School District of South Orange and Maplewood
Guidelines for Outdoor Recess in the Elementary Schools
Part of our healthy daily routine in the South Orange-Maplewood Schools includes
outdoor recess at the elementary school. Research shows that children need fresh air,
exercise, and sunshine. Physical activity is not only healthy for a child’s body, but it also
stimulates brain activity. Play—whether vigorous or sedentary—can provide intense skill
learning. Physical activity is known to lessen the symptoms of mild attention deficit
disorder, and is associated with much lower incidences of childhood obesity. A daily
break of fifteen minutes or more in the school day plays a role in improving learning,
social development, and health in elementary school children.

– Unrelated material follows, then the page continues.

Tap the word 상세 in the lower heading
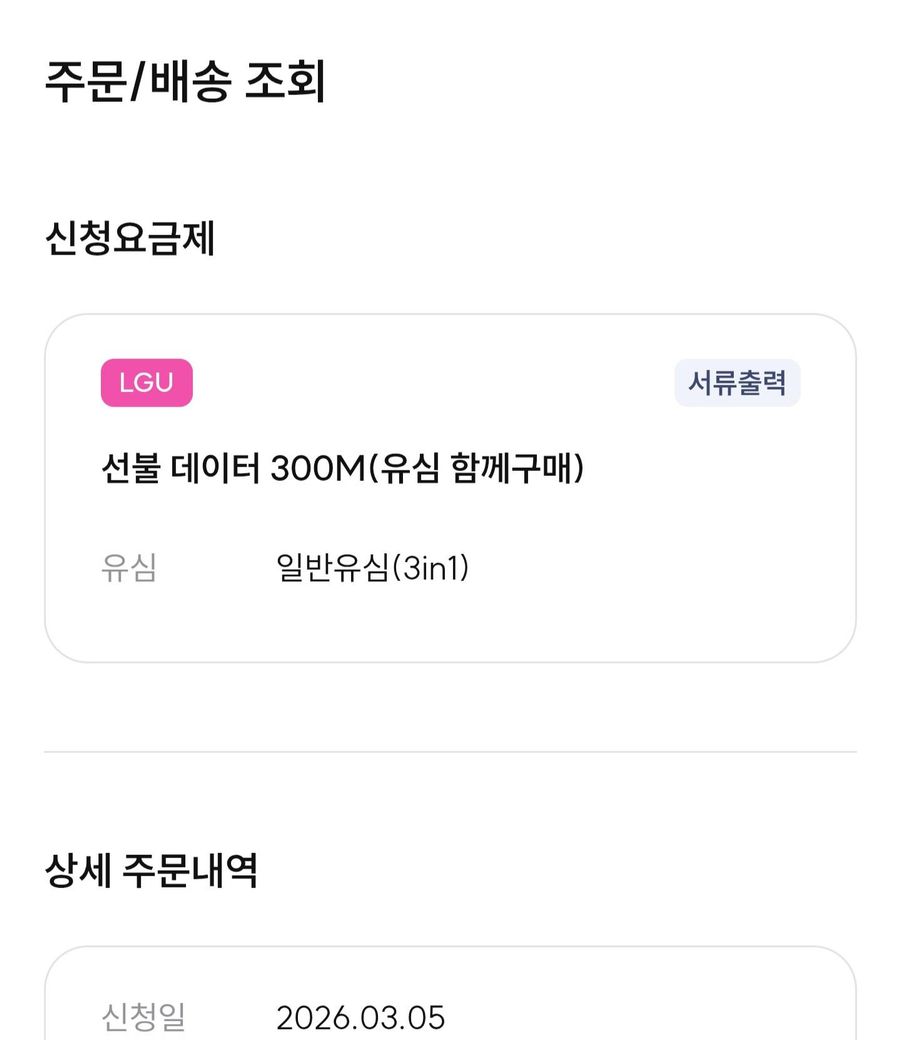Screen dimensions: 901x1040 (78, 871)
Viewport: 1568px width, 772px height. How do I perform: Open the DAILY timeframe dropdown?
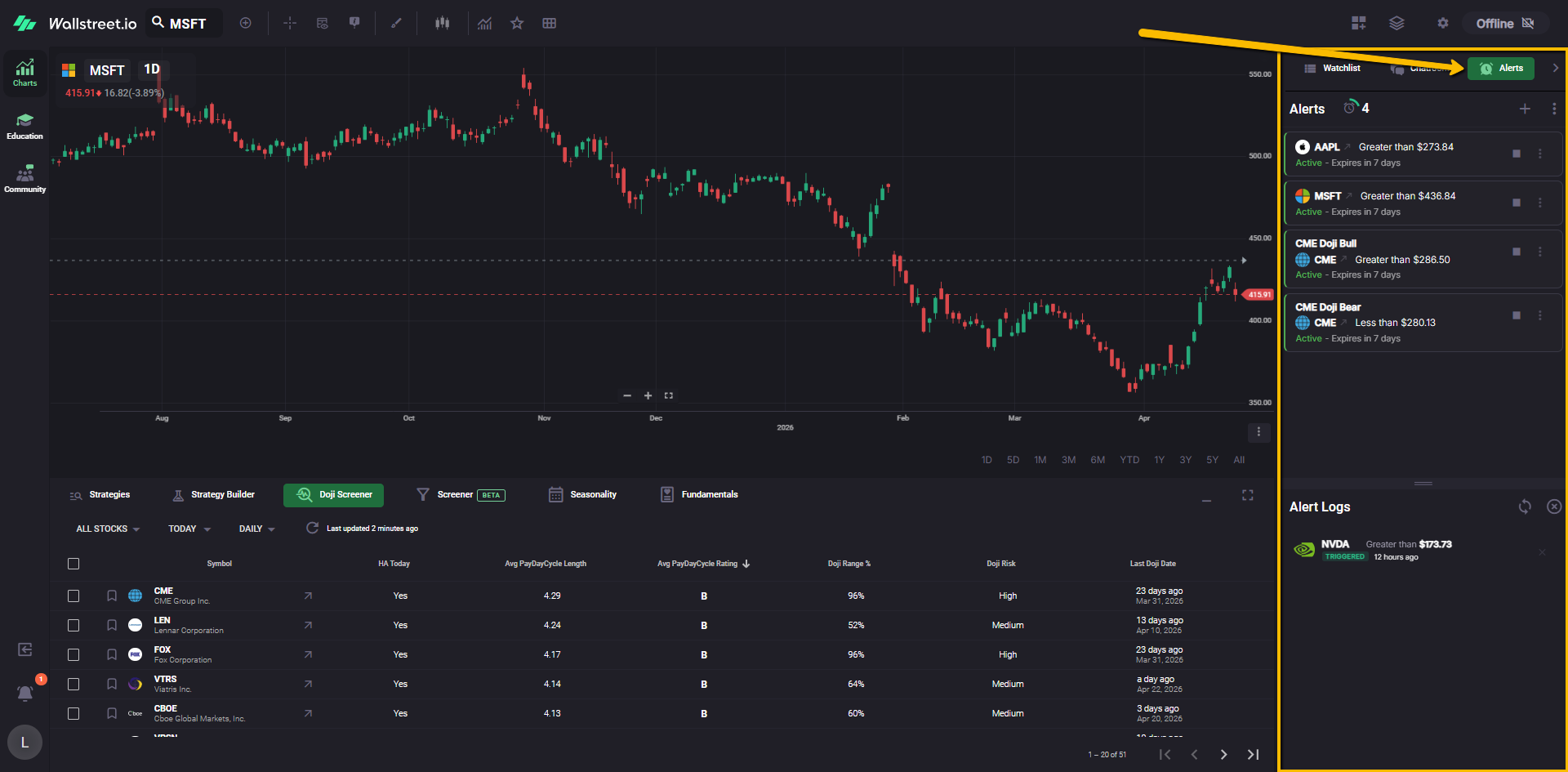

All six elementary schools strive for standardizing the decision-making for outdoor
recess based on weather conditions, and elementary principals use the following
guidelines to determine whether it is appropriate for students to go outdoors:
Students have the appropriate clothing
The temperature, including the wind-chill, is no lower than 20 degrees Fahrenheit.
It is not raining heavily
The wind is not excessive
Playground safety is a factor at each individual school site
o There are no icy conditions on the play surfaces
o Steps and walkways are cleared of snow
o There is no heavy ice on branches or power lines in or near the play area
o Metallic playground equipment is not too hot to the touch
There is a sufficient number of staff members to supervise children both indoors and
on the playground in the event it is necessary that a group of children need to
Keeping active everyday will help make children less vulnerable to illnesses in cold
weather. Children are usually thrilled to go outside when the snow begins to fly. To
ensure that children have a safe and fun winter at school, the following clothing is
recommended: a winter jacket, a warm hat, warm mittens or gloves, and boots. This
will ensure a comfortable recess for all. Dressing in layers helps to keep children
comfortable during fluctuations in the temperature both indoors and outdoors.
Since children who have recess behave better and are likely to learn more, they should
not be excused from outdoor recess without a written medical reason from a physician.
Further, a child should not miss his or her entire recess period as a consequence for
work missed in the classroom or as a consequence for an infraction.